- _What the exercise asks_
Go through each line of the records below and count those with the word "checkbox". Give only the count.

================================

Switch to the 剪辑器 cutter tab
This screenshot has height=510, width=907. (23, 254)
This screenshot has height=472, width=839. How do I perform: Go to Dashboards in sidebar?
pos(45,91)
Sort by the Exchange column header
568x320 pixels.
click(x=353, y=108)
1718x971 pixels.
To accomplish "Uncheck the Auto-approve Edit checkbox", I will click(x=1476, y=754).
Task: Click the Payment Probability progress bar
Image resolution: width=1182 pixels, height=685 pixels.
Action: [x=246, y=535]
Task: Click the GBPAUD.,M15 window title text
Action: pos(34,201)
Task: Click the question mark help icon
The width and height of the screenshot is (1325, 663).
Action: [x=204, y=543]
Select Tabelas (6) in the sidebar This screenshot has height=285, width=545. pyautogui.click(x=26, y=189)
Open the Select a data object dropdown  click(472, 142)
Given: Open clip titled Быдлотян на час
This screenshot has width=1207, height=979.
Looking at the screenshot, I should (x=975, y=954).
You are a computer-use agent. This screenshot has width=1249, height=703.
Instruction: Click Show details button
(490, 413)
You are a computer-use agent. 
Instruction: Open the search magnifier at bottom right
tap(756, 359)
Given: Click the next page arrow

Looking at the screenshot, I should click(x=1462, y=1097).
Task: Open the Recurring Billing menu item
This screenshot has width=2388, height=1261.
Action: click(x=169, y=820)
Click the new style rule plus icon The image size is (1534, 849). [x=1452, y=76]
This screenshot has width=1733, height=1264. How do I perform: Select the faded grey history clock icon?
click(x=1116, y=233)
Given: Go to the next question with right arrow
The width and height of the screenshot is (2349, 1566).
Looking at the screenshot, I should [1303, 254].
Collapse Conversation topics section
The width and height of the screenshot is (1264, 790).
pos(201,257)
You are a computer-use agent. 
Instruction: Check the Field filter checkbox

================================

- _Solution for this exercise_
2